There are a variety of fee waiver strategies but, in general, it works like this: General partners agree to commit a certain amount of personal capital into a new fund, in order to both increase fund size and tighten the alignment of interests with LPs. Rather than fully funding this out of their own bank accounts, however, they simply funnel a percentage of incoming management fees into fund commitments. Sometimes the specific amounts are set upfront at the time of fundraise, sometimes they are done on a year-to-year (or even quarter-to-quarter) basis.

Why do this? Because private equity execs are required to pay ordinary income tax rates on management fee-related income. But if the management fees are converted into fund commitments, eventual proceeds would be taxed at lower capital gains rates. In other words, they evade double-taxation (you know, the same thing everyone else deals with when making investments with money we earned from our jobs). Here is what I wrote about this in August 2012:

Bain and certain other firms justify this aggressive method by pointing to IRS ruling 93-27. Tax attorneys I’ve spoke to differ on the legitimacy of such reliance, and on the broader validity/fairness/etc. of such tax treatment. What they do agree on, however, is that the IRS has allowed such activity to continue unabated.

Last month, however, the issue of management fee waivers appeared on an IRS and Treasury Department Guidance Plan agenda. Then, IRS special counsel Cliff Warren (a onetime KKR exec) said the following during a tax-planning forum in Chicago (according to Tax Notes):

The rule “is going to cover every kind of fee waived under section 707(a)(2), but obviously we’ll be focusing on managed funds where that activity is common.”

The IRS declined to make Warren available for an interview, but I did speak with Bahar Schippel, a tax attorney who was present for Warren’s comments. She tells me that Warren seemed to favor the idea of narrow guidance rather than prohibiting all fee waivers, but adds that there was significant discussion about how difficult such a ruling would be to write (from both a language and justification point of view).
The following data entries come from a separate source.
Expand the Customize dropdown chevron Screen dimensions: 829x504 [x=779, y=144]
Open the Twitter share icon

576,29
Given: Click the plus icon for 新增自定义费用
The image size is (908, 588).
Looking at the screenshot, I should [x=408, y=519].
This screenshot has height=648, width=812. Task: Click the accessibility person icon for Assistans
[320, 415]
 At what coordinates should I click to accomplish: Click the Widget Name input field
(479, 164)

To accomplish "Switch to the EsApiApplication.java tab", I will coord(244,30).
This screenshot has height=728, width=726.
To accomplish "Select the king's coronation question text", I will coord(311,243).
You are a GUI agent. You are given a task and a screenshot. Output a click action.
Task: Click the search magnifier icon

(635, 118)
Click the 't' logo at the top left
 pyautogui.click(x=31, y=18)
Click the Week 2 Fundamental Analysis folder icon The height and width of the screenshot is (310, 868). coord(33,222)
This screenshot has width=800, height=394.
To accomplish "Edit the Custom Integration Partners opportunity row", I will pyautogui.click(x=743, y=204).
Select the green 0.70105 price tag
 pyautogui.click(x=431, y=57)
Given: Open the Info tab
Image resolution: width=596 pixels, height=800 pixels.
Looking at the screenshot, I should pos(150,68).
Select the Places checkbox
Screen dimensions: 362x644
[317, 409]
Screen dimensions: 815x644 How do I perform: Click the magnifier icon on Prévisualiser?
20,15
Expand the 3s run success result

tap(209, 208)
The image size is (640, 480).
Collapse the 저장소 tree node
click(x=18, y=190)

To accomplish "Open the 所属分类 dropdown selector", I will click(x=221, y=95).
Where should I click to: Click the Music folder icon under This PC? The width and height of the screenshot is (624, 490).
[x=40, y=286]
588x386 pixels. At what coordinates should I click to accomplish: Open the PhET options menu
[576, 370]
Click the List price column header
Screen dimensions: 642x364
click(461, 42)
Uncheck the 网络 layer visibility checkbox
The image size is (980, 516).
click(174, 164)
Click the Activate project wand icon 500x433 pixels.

Moreover, another source tells me that this difficulty has caused some within the IRS to favor a blanket ban.

Also not yet known is if the new regulation would be retroactive (read: audits), although it almost certainly would apply to already-raised funds that are doing forward-looking waivers.

Expect that when the rules do come out, that there would be a comment period of several months before they are codified.